虚馬ダイアリー

「窓の外」のブログ

「ベオウルフ/呪われし勇者」

toshi202007-12-06

原題:Beowulf
監督・製作:ロバート・ゼメキス
脚本:ニール・ゲイマン/ロジャー・エイバリー


 世に名高い、勇者王ベーオウルフ。殺戮を続ける怪物を見事に追い払い、その怪物の母親を退治。先王から禅譲され、彼の地の王となる。だが、彼には、人には言えない、秘密があった。彼は、「母親」の誘惑に負けたのである。だって見た目がアンジェリーナ・ジョリー(しかも全裸)だったんですもの・・・。 


 ひとくちにいえば「ご落胤」話である。ただし、もはや落とし種は人間じゃないんですけど。



 3D版で鑑賞したんだけれども、いやあ3Dってすげえよ。だって、アンジーのちちしりふとももが飛び出してくるんですぜ。うへへへへへ<だめだ。それどころか、ベオウルフの部下に色目を使う下女のオパーイでさえ、妙になまめかしかったりして。いやーん、おそるべし3D。


 などという冗談はさておき。この映画の本領は3Dで鑑賞することを意識した演出が多数あり、とにかく3Dで見ることで、この映画の評価はかなり変わると思う。




 元々の話は、堂々たるデーン人たちの英雄譚だったのに、それを一人の男の罪と罰の物語として大胆に翻案。つまるところ、ニール・ゲイマンたちの脚色は、日本で言うなら隆慶一郎の「影武者徳川家康」といった、史実や伝説の「裏」の部分を描くことで、逆に歴史には残らない人物たちのリアルな苦悩をありありと浮かび上がらせる手法である。
 つーか、「御落胤は怪物」ってのもすげー話だ。異種交配で強力な子孫が生まれる、ってなあ。なんか冨樫義博が書きそうな話。原作者が不明だから、出来ることなんだろうけど、それにしてもまあ、頭おかしい<誉めてます。



 感心したのは、大胆に脚色しながらも、大筋では原作を踏襲していて、なおかつ、娯楽活劇としてもきちんと見応えのあるものにしていること。特にクライマックスのドラゴンとの空中での対決は、3Dで見ると超がつくド迫力!高低差溢れるドラゴンの飛行に振り回される主人公の窮地を一体感をもって感じられる演出の数々は、まさに見てみなければわからない。
 3D版は2D版に比べると、眼鏡代の分やや割高なんだけど(割引もきかないし)、2時間のテーマパークのアトラクションと思えば、おつりがくる楽しさである。これはIMAXシアターとかで見たかった。

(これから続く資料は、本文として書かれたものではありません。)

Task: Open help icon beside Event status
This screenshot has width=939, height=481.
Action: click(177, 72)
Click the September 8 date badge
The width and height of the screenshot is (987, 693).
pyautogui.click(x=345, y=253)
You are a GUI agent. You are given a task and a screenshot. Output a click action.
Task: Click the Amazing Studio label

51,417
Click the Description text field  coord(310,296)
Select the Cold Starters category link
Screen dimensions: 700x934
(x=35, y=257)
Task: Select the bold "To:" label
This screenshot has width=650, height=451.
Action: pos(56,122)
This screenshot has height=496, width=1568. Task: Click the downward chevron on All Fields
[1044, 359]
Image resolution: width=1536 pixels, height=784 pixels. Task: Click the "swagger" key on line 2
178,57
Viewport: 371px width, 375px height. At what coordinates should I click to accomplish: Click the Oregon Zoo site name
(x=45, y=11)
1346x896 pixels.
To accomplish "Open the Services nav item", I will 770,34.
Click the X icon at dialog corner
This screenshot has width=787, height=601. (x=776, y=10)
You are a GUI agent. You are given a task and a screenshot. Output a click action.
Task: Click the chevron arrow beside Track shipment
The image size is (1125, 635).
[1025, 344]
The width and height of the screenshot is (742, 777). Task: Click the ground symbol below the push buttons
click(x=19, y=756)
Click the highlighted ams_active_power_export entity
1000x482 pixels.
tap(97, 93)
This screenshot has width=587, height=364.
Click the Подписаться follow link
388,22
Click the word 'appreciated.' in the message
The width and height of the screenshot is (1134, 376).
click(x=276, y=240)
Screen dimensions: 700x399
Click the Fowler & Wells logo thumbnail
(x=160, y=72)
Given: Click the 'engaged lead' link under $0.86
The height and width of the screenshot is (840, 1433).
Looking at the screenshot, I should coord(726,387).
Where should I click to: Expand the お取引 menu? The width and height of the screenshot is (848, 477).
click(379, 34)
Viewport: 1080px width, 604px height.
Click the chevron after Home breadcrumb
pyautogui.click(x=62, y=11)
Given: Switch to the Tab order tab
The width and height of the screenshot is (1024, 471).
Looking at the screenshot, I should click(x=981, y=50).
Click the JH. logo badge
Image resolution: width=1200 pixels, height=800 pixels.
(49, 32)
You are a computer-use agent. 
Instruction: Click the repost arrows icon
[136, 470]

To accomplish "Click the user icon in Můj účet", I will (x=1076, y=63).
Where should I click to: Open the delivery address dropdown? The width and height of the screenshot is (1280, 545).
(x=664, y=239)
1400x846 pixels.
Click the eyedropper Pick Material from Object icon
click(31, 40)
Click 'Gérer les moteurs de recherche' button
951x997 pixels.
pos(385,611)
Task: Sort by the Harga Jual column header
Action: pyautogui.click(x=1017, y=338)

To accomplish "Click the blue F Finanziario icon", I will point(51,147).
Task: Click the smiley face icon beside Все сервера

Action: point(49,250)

 これまでモーションキャプチャーによる3Dアニメを作り続けてきたロバート・ゼメキスが試行錯誤してきたの成果が、この3D版には詰まっていると思う。是非とも、映画館で、3Dで見られるべき映画。ひねくれたファンタジーとしての魅力もさることながら、得難い映画体験が出来る秀作に仕上がっていると思う。(★★★★)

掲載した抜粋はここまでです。